Outros atos simbólicos ocorreram em protesto de rua na França, com membros do MST e em solidariedade às Jornadas de Luta Internacional Camponesa. No Haiti, participantes do Curso de Formação em Comunicação Popular homenageiam as vítimas de Eldorado dos Carajás com cartazes: “Twóp Masak” – pedindo basta de massacres.
As manifestações, de modo geral, também denunciam o aumento da fome no país, que poderia ser solucionada com a Reforma Agrária Popular e apoio à agricultura familiar camponesa, foram doados alimentos e marmitas. Desde o início da pandemia, o MST já doou mais de 400 mil toneladas de alimentos sem agrotóxico e cerca de 700 mil refeições às famílias em vulnerabilidade social.
REPERCUSSÃO NAS REDES SOCIAIS
O ato cultural e político pelos 25 anos do Massacre de Eldorado dos Carajás, evento virtual, reuniu participantes de várias partes do mundo e teve tradução simultânea para inglês, espanhol e francês.
Militantes do campo popular mobilizados nas redes sociais, tornou o tema do 17 de abril entre os 10 assuntos mais comentados do Twitter, com a hashtag #Carajas25Anos.
Até o final do dia, ainda acontece o encerramento do 15º Acampamento Pedagógico Oziel Alves, com programação online. Hoje, contando com a exibição do filme “Chão”, via CineFront (Festival Internacional Amazônida de Cinema da Fronteira) e debate com a diretora Camila Freitas e Maria Raimunda (MST).
Artistas que se solidarizam com a causa do movimento enviaram mensagens destacando esta data emblemática de luto e luta. Entre eles(as): Caetano Veloso, Camila Pitanga, Letícia Sabatella, Bela Gil, Mari Lima, Antonio Pitanga, Caco Ciocler, Kike Diaz, Bel Coelho via Mídia Ninja.

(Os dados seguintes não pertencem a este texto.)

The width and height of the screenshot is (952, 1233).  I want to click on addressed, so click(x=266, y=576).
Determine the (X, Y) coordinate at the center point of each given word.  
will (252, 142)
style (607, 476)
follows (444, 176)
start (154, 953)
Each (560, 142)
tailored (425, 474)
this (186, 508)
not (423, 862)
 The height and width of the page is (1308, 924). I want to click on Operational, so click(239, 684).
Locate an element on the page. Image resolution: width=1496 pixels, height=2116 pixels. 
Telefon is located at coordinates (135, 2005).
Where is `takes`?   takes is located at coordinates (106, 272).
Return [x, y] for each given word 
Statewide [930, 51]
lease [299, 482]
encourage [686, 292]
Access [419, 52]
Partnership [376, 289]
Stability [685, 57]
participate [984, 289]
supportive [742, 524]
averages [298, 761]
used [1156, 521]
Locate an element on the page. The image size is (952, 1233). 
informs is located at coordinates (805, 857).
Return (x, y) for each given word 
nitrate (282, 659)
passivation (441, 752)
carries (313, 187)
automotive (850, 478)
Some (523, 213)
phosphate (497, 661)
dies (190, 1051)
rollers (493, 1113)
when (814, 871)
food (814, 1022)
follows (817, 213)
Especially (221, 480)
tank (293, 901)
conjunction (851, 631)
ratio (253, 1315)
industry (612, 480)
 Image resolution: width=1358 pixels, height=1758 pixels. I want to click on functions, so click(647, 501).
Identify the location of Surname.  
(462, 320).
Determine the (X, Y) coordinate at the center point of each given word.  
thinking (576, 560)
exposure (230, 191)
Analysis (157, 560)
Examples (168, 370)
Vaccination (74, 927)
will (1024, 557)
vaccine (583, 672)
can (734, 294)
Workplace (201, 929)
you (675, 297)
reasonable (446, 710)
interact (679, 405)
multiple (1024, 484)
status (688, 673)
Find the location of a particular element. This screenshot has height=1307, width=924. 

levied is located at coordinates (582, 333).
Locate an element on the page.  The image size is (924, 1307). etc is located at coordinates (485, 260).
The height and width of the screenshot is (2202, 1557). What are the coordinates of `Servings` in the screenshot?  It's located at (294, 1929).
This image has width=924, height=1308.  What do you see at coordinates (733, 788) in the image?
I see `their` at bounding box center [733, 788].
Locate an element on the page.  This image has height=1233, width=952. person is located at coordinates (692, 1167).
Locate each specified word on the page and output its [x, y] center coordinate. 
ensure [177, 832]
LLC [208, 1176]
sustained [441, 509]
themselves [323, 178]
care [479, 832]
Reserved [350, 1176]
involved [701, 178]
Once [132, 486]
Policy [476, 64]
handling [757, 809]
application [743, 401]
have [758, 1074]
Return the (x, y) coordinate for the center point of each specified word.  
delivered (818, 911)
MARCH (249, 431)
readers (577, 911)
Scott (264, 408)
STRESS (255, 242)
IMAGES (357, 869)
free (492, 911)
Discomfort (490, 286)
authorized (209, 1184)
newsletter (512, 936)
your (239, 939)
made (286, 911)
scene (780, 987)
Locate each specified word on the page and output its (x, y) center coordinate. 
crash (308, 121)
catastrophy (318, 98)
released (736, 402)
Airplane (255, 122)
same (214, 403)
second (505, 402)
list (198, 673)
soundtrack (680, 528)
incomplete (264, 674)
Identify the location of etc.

Em vídeo de apoio enviado ao MST, Chico Buarque lê trecho do livro “O massacre: Eldorado do Carajás – uma história de impunidade” – de Eric Nepomuceno – trazendo detalhes de uma das ações policiais mais truculentas da história contemporânea brasileira. Ocorrida na manhã de 17 de abril de 1996, quando a Polícia Militar do Pará abriu fogo contra integrantes do MST que bloqueavam a BR, resultando na morte de 21 integrantes do MST, deixando outras dezenas de feridos(as). E declara seu apoio ao movimento:
“Eu queria manifestar meu respeito pelo MST. Minha solidariedade, minha admiração pela luta de vocês sabendo que o movimento cresceu. O MST se desenvolveu se firmou, mas está sempre correndo perigo. Um grande abraço para todos vocês, com todo respeito à fundação.”